The Jurisdictional Nexus Act

Congress should fix its FGM statute—and all the other ones too.


The Department of Justice recently raised some eyebrows by announcing that it wouldn't appeal a ruling striking down 18 USC § 116, the federal ban on female genital mutilation (FGM). The Solicitor General's explanatory letter "condemns this practice in the strongest possible terms." But it also argues that the FGM ban lacks a sufficient connection to Congress's powers under the Constitution, and it suggests that Congress enact a new ban with a clear jurisdictional nexus—for example, forbidding conduct that takes place within D.C. or federal territories, or conduct using the channels and instrumentalities of interstate commerce.

This is a perennial problem for Congress, which often writes broad legislation without too much attention to the limits on its powers. So maybe Congress should supply a nexus, not just for the FGM statute, but for every statute at once.
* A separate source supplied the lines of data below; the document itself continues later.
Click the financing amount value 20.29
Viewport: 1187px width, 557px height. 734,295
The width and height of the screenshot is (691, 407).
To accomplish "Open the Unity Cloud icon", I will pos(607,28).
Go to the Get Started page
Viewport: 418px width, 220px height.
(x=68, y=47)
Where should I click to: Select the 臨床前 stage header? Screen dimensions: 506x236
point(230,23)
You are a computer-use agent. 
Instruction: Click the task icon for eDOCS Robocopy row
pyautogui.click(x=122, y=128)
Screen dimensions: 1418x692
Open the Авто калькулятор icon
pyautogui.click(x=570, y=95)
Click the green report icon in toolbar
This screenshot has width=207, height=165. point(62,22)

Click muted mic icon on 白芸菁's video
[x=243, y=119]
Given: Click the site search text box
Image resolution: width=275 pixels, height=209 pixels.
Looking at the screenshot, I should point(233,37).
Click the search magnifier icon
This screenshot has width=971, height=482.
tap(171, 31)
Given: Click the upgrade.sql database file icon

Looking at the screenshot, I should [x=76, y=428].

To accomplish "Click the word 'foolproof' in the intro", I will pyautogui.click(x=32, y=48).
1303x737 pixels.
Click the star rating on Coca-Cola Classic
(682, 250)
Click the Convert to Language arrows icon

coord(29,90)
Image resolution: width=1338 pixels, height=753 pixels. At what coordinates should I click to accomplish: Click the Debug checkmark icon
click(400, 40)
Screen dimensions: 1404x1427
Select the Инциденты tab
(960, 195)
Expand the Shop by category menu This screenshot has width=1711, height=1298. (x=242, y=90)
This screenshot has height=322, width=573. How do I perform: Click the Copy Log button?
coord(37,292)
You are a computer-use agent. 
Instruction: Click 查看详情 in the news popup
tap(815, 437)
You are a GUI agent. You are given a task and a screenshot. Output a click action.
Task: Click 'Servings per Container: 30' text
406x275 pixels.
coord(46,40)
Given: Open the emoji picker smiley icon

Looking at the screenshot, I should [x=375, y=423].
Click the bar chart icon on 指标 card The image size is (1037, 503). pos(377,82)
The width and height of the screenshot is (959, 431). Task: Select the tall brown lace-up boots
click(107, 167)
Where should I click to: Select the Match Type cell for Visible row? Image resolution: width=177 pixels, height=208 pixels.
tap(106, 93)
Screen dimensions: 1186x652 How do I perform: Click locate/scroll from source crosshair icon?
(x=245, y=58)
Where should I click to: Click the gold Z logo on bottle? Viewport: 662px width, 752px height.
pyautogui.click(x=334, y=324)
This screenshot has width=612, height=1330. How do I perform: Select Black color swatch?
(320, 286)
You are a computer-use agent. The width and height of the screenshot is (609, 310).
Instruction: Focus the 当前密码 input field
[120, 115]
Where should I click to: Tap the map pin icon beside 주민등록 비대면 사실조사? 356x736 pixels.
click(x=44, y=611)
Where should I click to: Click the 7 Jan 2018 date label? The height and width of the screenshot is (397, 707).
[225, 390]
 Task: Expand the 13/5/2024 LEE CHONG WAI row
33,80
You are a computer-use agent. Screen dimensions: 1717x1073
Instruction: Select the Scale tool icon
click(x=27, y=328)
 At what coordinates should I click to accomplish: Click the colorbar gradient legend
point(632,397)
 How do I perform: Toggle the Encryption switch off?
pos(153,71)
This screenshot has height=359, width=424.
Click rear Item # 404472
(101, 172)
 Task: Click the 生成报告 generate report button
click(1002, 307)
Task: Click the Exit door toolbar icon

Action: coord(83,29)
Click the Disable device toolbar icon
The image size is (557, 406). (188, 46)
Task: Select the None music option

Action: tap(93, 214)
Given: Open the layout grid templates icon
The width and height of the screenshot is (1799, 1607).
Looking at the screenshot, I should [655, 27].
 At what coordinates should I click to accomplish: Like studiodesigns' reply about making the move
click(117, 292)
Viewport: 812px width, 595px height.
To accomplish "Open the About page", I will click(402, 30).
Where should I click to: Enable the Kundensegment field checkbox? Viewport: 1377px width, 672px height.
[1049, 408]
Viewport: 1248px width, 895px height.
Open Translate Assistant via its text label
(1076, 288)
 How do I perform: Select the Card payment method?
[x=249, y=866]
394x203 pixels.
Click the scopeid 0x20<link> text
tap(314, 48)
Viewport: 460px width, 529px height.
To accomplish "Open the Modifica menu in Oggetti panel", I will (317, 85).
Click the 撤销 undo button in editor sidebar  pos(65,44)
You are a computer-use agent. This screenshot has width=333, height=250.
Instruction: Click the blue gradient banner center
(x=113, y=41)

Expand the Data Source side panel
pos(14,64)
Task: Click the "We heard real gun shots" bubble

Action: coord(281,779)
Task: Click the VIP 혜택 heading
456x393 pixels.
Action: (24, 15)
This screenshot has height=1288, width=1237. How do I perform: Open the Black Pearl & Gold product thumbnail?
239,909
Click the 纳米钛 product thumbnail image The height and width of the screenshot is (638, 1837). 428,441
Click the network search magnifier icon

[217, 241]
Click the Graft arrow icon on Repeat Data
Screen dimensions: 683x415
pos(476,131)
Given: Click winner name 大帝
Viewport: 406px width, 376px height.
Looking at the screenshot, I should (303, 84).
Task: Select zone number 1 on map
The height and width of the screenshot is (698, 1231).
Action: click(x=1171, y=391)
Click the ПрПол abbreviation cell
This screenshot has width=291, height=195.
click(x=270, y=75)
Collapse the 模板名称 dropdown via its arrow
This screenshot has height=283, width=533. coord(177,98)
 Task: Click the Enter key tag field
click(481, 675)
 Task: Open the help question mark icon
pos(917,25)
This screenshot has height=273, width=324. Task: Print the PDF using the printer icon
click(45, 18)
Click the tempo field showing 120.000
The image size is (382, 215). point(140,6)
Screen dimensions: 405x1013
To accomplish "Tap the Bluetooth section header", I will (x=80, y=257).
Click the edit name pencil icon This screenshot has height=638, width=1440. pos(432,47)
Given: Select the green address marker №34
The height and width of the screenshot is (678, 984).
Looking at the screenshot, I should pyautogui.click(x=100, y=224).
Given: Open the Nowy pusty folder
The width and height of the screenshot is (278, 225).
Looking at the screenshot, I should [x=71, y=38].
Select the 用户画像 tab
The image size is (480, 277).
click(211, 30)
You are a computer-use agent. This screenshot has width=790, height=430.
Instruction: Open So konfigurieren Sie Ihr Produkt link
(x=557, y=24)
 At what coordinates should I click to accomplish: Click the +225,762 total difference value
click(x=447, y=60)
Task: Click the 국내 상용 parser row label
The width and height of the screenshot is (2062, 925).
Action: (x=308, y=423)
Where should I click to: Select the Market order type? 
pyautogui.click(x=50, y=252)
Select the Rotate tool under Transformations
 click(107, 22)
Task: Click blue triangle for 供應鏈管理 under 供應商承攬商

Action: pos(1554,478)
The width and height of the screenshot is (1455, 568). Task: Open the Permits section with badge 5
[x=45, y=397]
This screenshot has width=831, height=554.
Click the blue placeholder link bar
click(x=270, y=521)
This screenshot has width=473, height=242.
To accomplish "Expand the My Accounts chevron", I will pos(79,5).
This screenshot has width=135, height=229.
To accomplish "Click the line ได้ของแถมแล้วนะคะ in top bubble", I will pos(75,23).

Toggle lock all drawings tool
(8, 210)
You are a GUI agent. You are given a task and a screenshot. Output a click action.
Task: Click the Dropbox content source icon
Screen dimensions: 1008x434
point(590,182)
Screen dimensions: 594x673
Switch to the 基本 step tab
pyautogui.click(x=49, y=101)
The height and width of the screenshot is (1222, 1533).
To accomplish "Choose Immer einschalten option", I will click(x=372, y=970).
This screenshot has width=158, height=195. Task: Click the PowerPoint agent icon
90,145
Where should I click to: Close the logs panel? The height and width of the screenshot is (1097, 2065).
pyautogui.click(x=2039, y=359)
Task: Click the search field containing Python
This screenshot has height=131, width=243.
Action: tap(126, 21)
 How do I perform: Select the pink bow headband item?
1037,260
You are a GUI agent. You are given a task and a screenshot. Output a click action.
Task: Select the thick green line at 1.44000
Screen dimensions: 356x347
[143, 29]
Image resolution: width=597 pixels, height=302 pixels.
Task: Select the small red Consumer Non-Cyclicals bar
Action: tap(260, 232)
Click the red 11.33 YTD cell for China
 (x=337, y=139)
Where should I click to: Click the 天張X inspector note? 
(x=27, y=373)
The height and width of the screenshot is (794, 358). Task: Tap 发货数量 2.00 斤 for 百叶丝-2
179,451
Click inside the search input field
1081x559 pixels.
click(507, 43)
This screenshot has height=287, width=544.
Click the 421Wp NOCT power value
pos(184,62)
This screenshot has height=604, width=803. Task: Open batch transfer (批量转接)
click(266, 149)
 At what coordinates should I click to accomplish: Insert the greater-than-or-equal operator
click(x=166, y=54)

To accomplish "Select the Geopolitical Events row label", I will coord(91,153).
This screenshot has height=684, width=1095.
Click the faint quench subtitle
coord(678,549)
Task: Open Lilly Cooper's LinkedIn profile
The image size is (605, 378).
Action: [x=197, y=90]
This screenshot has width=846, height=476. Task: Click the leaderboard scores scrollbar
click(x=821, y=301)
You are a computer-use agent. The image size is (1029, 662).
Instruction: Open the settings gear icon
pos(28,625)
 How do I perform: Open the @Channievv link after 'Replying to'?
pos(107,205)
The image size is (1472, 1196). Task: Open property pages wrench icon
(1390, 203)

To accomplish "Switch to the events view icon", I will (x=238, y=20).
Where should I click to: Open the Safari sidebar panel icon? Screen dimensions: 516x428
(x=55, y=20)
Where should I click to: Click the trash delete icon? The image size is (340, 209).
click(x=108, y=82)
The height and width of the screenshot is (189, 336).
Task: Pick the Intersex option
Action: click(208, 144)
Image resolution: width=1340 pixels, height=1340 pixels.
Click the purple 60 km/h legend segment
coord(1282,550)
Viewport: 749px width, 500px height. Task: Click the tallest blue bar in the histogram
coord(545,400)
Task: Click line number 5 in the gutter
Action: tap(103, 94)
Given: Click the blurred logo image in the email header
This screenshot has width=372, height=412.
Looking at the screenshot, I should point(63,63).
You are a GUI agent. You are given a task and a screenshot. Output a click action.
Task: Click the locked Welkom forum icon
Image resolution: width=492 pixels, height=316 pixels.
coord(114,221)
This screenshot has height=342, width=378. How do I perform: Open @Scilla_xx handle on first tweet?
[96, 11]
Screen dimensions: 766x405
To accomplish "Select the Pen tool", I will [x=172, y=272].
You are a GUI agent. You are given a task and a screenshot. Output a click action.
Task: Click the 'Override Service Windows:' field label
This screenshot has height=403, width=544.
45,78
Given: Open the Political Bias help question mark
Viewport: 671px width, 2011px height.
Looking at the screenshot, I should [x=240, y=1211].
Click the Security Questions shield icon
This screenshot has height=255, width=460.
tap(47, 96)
Imagine a Jurisdictional Nexus Act, added to Title 1, Chapter 2 of the U.S. Code, that says something like the following:

Sec. 115. Jurisdictional Nexus

A criminal offense established by act of Congress that would otherwise exceed the powers of Congress in at least one of its applications shall be construed, with respect to such applications, to extend only to offenses committed by means of at least one act or omission of any person—

(a) within the District of Columbia, any territory or possession of the United States, or the special maritime and territorial jurisdiction of the United States;

(b) involving the use of a means, channel, facility, or instrumentality of, or occurring in or otherwise affecting, interstate or foreign commerce; or

(c) who is, or to the injury of a person who is, protected under Sections 351, 1114, or 1751 of Title 18 [e.g., federal officers and employees, including the uniformed services—ed.].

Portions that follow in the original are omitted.